В снежный день на Москве самый главный начальник –гаишник,

и не в небе авария: перебуровив ряды,

две машины всё утро (и в каждой, по виду, опричник)

выясняют кто круче, отбросив причину беды –

мерседесу подмяли наличник.

 

Легче помнить о будущем. Кончились летние гонки.

Механизм прозрачных часов возмутился, как встарь –

наполняется ватой бетонный неряшливый ларь.

Время вспять провернулось, но сломанный зуб шестерёнки

знает свой календарь.

Если вспомнить про всё, то с ума вдруг сойдут эти люди

и деревья в посконных рубахах, и кошка, и тот

карлик-бомж, раскопавший бутылку в помоечной груде.
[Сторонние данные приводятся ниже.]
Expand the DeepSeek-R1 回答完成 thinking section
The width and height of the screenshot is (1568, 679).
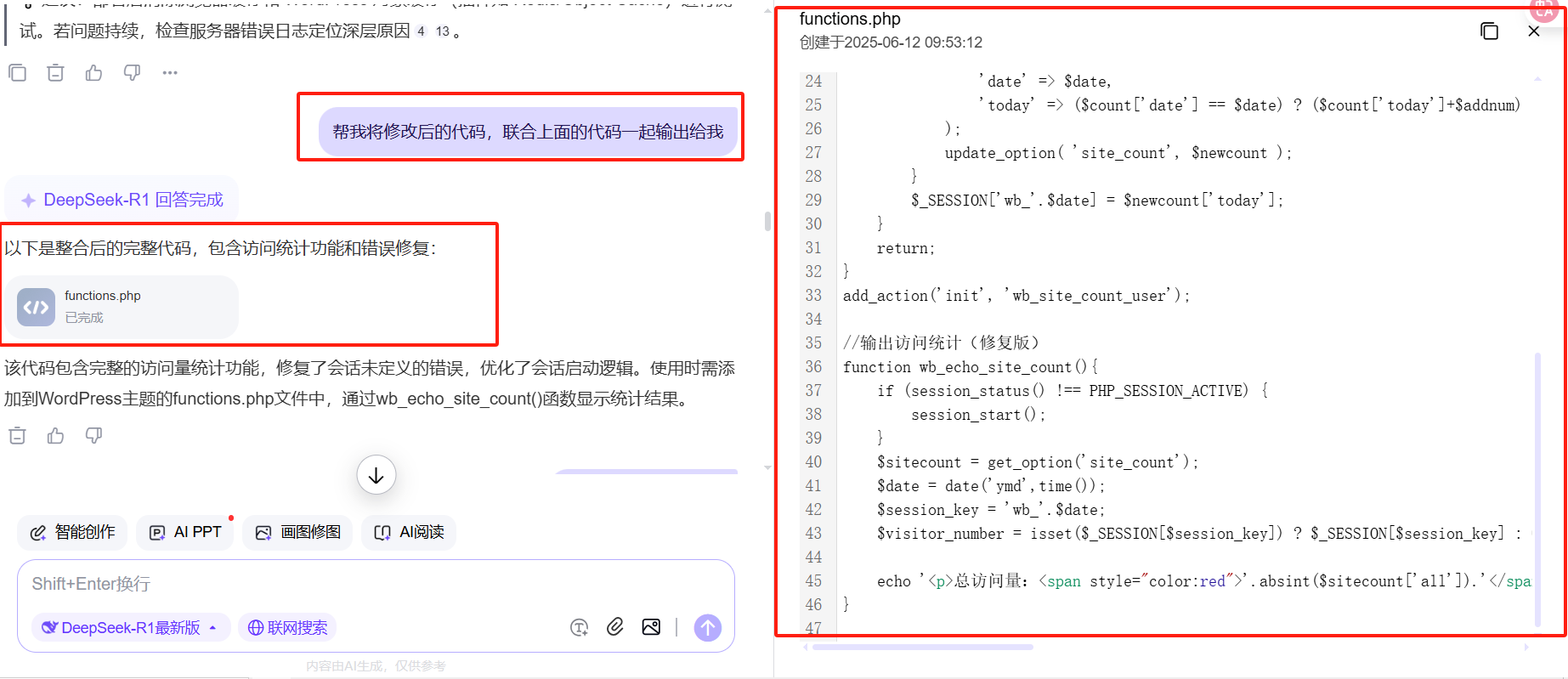coord(122,200)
Чем он схож с Геродотом? Да тем, чтоб без нужды бредёт

от болячки к любимой простуде.

 

2003

 

* * *

 

Куда могли вести следы –

туда, где не было беды,

уроки там извлечены,

и будто не было войны;

туда, где не было сирот,

и не беззубел чёрный рот,

до дна не высохли глаза,

не стала сладкою слеза,

не бил с надсадой между ног

холёный яловый сапог,

и возвращались в отчий дом

не из тюрьмы, не с похорон

своей, а не чужой страны –

её неблудные сыны.

 

2017

 

О вреде курения

 

Лет в семьдесят начну курить

и в девяносто брошу,

чтоб честных барышень дурить

и завлекать их в рощу;

чтоб в ней расписывать про то,

что мне ужо почти что сто;

и чтоб они, с улыбкой

меня назвавши рыбкой,

шептали: «Выдумщик же ты!" –

и с чувством падали в кусты.

 

* * *

 

О мрак! – это чёрное зеркало

земных сумасшедших квартир:

всё то, что, сверкнув, исковеркало

дневное громоздкое зеркало,

вернулось в бездонный свой мир.

 

Глядись же в себя ненавидяще,

отчаяньем правды греша,

прозрачное тайное чудище –

о жизни какой-то о будущей

мечтающая душа.

 

Смотрись, и себя же показывай,

но только забрезжит чуть-чуть

сквозь шторы луч солнца топазовый,

что в зеркале том – не рассказывай,

и лучше сама позабудь.

 

Образы пустоты

 

Пусть не сводят с ума их увёртки и подлости их –

перепутать собой животцветное это плетенье:

манит век золотой, будоражит классический стих,

после жизни и смерти герой обретёт воскрешенье.

 

Как им хочется слыть в соглядатаях таинств моих,

полететь в мои дальние дали, прожить мои ночи –

словно тени, они пробираются в стаю живых,

и когда они входят ко мне, то изгнать их нет мочи.

 

Сколько ж горя они принесли мне, когда я желал,

отказаться от мира, где правят печаль и обуза,

а они в свой бесовский меня завлекли карнавал,

чтоб на подиум вышла моя оголённая Муза.

 

Вместо замков – песок, в мёртвых реках – обветренный ил,

время высохло, переболев, не уняв святотатства.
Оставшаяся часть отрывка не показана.